§ What is needed
Give back the data below word for word. Any image in it should be left out.

§ Provided material
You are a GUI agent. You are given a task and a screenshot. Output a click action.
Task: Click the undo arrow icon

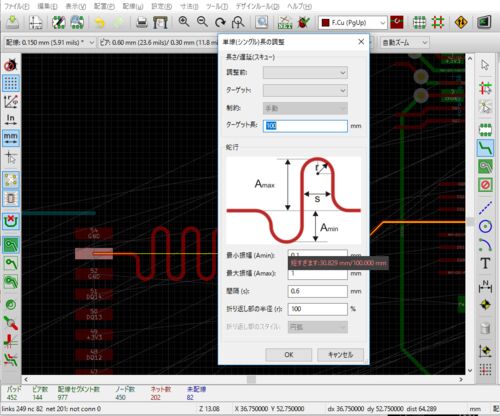pos(99,22)
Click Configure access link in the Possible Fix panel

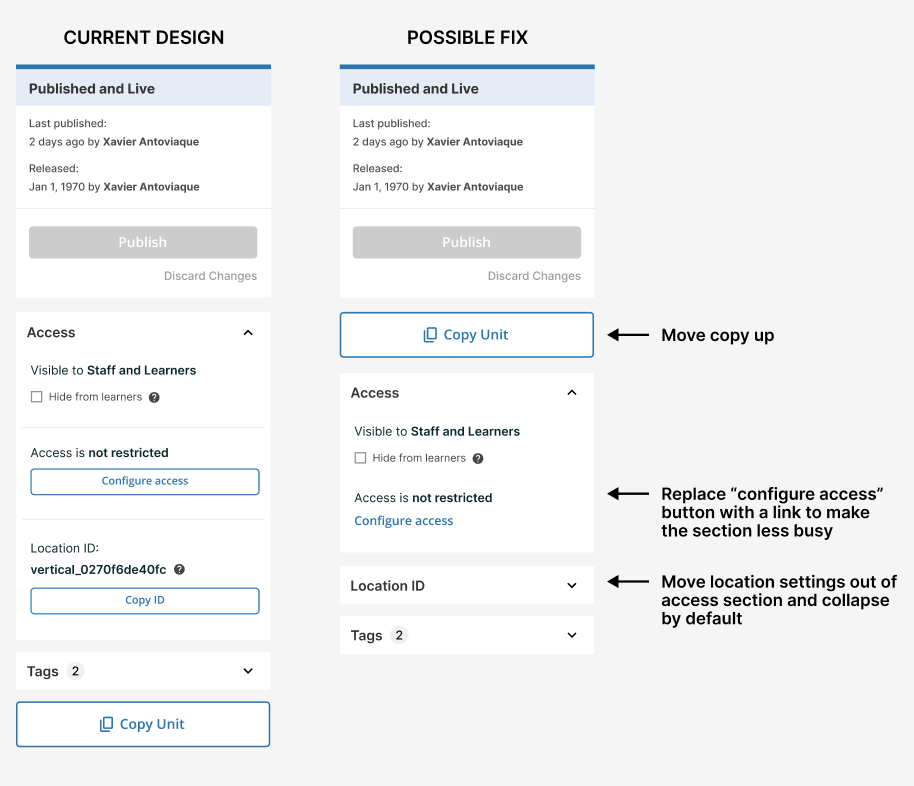pyautogui.click(x=403, y=520)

§ Answer to this exercise
You are a GUI agent. You are given a task and a screenshot. Output a click action.
Task: Click the undo arrow icon

pos(99,22)
Click Configure access link in the Possible Fix panel

pyautogui.click(x=403, y=520)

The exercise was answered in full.